As an application example of the present invention, for example, the present invention can be applied not only to a digital camera but also to other electronic devices capable of recording an image.

It is a control block diagram of the digital camera according to the present embodiment. It is a process flowchart regarding imaging | photography of the digital camera which concerns on this Embodiment. It is a figure which shows the folder structure of the memory card with which the digital camera which concerns on this Embodiment is mounted | worn. It is a figure which shows an example of the folder of the memory card with which the digital camera which concerns on this Embodiment is mounted | worn. It is a process flowchart regarding the reproduction | regeneration of the digital camera which concerns on this Embodiment.
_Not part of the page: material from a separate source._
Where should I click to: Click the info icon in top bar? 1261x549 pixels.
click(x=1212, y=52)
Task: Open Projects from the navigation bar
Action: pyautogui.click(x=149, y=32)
It is a figure which shows the memory map of the memory part of the digital camera which concerns on this Embodiment.

Explanation of symbols

10 digital camera, 20 imaging unit, 21 image processing unit, 22 memory unit, 23 display unit, 24 JPEG processing unit, 25 ZIP processing unit, 26 memory card unit, 27 CPU, 28 operation unit, 30 bus

Claims (2)

  Digital image data obtained from the analog image signal output from the solid-state imaging device is compressed using image compression and output as compressed image data; and the compressed image data is encrypted as encrypted image data An encryption unit for outputting, a file recording unit for recording the encrypted image data on a removable recording medium as a data file, and a memory unit including a volatile memory for storing the compressed image data, An image recording apparatus, wherein the encryption means performs ZIP compression processing based on a password, and the file recording means generates a ZIP format compressed folder in the recording medium and records the encrypted file.   2. The image recording apparatus according to claim 1, further comprising image display means for displaying the digital image data, wherein the image display means stores a file in a ZIP format compressed folder in the recording medium. When selecting and reproducing an image, if there is unencrypted compressed image data corresponding to the file in the memory unit, the image is reproduced using the compressed image data in the memory unit. An image recording apparatus.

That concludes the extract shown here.